Ilona langsung menepuk jidatnya. Ia lupa mengembalikan barang milik lelaki itu.

"Na, kamu gak apa-apa?" Arumi memeriksa setiap inci penampilan gadis itu, takut jika ada yang terluka. "Baru aja aku bawain seragam, tapi udah ganti aja."

"Udah ada yang ngasih, tapi wujudnya aku gak tau siapa," ucap Ilona, tiba-tiba ia merinding. Berpikir bahwa yang memberikannya seragam bukanlah manusia, melainkan mahluk penunggu kamar ganti yang menjadi cerita horor melegenda di sekolah.

"Jangan mikir aneh-aneh, mungkin tadi ada yang gak sengaja lihat kejadian di kantin. Dan dia bersimpati sama kamu," jelas Arumi, mencoba mematahkan rumor yang beredar itu.
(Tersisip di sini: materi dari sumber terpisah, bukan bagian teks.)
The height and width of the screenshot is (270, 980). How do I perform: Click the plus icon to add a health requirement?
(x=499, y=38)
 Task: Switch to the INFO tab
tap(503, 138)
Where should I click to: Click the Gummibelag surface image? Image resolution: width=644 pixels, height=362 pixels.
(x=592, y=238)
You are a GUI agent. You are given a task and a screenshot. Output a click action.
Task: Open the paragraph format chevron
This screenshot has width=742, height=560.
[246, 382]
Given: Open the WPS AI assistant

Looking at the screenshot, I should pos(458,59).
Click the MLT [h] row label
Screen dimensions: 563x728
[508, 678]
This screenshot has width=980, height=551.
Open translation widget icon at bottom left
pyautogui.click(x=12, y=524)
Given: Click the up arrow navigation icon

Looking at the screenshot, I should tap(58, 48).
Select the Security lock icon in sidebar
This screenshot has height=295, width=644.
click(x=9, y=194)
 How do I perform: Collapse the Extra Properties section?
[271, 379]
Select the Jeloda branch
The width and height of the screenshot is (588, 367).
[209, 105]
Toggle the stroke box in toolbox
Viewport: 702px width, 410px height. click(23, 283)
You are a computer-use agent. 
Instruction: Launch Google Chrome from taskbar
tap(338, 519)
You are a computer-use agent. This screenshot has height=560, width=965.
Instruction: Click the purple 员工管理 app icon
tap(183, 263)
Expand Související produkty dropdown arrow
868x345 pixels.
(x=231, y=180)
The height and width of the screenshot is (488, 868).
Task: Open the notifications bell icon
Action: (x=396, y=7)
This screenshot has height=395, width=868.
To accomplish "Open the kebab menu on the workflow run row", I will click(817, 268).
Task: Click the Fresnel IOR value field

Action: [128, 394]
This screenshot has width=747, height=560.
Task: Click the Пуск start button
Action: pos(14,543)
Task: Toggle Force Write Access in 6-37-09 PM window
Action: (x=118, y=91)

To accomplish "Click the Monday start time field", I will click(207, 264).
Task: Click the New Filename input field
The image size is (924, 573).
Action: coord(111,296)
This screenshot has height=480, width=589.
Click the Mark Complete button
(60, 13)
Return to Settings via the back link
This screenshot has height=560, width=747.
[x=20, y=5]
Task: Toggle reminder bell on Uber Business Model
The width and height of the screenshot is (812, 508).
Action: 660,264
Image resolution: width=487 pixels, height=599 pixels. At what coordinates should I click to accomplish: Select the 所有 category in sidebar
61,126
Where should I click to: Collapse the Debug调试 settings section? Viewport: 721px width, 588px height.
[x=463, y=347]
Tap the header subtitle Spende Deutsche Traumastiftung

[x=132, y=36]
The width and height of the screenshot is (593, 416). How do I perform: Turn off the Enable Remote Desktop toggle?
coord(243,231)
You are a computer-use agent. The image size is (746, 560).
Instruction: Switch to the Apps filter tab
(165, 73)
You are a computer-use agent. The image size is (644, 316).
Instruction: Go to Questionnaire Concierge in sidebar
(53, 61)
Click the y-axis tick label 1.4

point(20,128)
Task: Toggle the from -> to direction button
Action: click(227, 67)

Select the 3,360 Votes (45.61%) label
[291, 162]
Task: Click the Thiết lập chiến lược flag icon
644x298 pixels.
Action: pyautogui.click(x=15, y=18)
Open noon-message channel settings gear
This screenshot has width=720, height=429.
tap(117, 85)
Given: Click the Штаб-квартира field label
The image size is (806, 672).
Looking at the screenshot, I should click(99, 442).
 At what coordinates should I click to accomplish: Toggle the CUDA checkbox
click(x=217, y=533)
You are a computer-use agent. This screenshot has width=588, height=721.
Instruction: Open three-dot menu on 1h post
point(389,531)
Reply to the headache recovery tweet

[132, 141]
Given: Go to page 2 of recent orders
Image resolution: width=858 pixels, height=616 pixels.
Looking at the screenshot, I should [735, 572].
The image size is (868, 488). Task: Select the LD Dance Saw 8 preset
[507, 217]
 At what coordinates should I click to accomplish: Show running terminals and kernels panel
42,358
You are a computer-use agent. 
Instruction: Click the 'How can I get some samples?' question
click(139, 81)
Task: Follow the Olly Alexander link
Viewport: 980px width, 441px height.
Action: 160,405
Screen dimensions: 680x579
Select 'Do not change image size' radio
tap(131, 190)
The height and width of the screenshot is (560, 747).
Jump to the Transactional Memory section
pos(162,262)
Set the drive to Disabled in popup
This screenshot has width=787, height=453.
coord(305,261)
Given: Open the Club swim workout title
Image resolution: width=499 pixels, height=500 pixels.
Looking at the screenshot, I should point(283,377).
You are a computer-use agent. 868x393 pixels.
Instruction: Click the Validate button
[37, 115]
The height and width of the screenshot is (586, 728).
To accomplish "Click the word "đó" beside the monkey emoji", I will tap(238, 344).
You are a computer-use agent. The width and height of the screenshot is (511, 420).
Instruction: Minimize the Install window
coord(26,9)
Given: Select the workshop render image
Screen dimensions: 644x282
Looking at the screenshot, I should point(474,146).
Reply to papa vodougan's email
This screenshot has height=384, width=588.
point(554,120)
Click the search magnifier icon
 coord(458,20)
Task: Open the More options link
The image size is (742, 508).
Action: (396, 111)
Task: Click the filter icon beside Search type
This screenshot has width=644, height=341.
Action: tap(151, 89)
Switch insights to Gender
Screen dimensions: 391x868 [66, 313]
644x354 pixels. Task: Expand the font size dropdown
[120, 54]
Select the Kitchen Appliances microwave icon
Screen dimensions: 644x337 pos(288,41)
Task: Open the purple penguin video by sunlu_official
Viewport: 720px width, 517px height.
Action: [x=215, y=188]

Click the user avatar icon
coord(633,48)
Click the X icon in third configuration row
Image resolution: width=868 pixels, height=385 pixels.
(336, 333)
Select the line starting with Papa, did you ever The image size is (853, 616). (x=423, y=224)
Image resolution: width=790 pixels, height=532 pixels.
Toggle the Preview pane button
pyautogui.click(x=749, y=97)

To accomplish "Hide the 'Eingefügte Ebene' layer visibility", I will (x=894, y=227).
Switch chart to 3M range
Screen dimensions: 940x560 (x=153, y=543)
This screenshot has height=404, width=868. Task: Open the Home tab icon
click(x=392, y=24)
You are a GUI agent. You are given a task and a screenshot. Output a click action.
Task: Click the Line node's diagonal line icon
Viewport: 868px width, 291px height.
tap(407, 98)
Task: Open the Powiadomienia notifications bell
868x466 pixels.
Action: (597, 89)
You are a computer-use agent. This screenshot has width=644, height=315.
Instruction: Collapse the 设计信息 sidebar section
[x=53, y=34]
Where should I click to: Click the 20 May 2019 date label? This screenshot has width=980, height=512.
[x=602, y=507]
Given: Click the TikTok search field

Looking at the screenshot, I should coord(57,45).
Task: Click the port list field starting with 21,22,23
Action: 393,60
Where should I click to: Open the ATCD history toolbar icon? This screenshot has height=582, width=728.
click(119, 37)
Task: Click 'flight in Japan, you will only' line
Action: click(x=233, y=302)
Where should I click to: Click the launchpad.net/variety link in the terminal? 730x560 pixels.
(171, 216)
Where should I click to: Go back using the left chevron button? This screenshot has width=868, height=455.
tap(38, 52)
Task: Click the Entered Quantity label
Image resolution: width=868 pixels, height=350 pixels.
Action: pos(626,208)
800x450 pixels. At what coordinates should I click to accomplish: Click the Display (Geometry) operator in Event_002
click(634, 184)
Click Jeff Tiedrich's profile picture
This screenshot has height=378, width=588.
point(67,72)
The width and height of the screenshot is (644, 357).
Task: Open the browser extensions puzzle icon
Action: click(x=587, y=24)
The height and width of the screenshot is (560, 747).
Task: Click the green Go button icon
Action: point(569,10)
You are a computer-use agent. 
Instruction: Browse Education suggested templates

Kedua gadis itupun kembali ke kelas untuk mengikuti pelajaran selanjutnya.

****

Bel pulang telah berbunyi. Bergegas Ilona ke kelas Nico untuk mengajak lekaki itu agar mengantarnya pulang. Namun, baru selangkah meninggalkan kelas. Nico sudah bergandengan dengan Elis keluar kelas.

Ilona mematung di tempatnya, dadanya sesak melihat Nico begitu bahagia bersama Elis. Sedangkan dengannya? Nico akan selalu marah dan kesal, bahkan tak segan bertindak kasar.

"Sekali aja, Na. Apa gak bisa kamu cuek sama Nico, seengaknya kita bisa lihat. Apa dia masih peduli sama kamu atau enggak." Arumi memegang bahu gadis itu, ikut melihat pandangan miris di depan matanya.

"Gimana kalau Nico beneran gak peduli sama aku, Rum?" Ilona menoleh ke samping kanan, menatap Arumi sendu.

"Berarti udah gak ada harapan lagi, Na. Tinggalin dia, masih banyak hal berguna lainnya yang bisa kamu lakuin," kata Arumi, mencoba memberikan semangat pada sahabatnya.

Ilona mengembuskan napas lelah, berbalik meninggalkan Arumi. Memilih untuk pulang sendirian saja, sepertinya Nico memang enggan pulang dengannya.

"Akan aku coba, Rum," sanggah Ilona lirih.

***

Ilona duduk di halte bus, menunggu kendaraan umum lewat. Sesekali gadis itu melirik jam yang melingkar di lengan kecilnya, sudah hampir sepuluh menit Ilona duduk. Biasanya bus akan datang setelah lima menit bel pulang berbunyi.

Gadis itu mendongak, angin lembut menyapa wajahnya. Awan tebal nan hitam menggantung di langit, sepertinya hujan deras akan turun lagi.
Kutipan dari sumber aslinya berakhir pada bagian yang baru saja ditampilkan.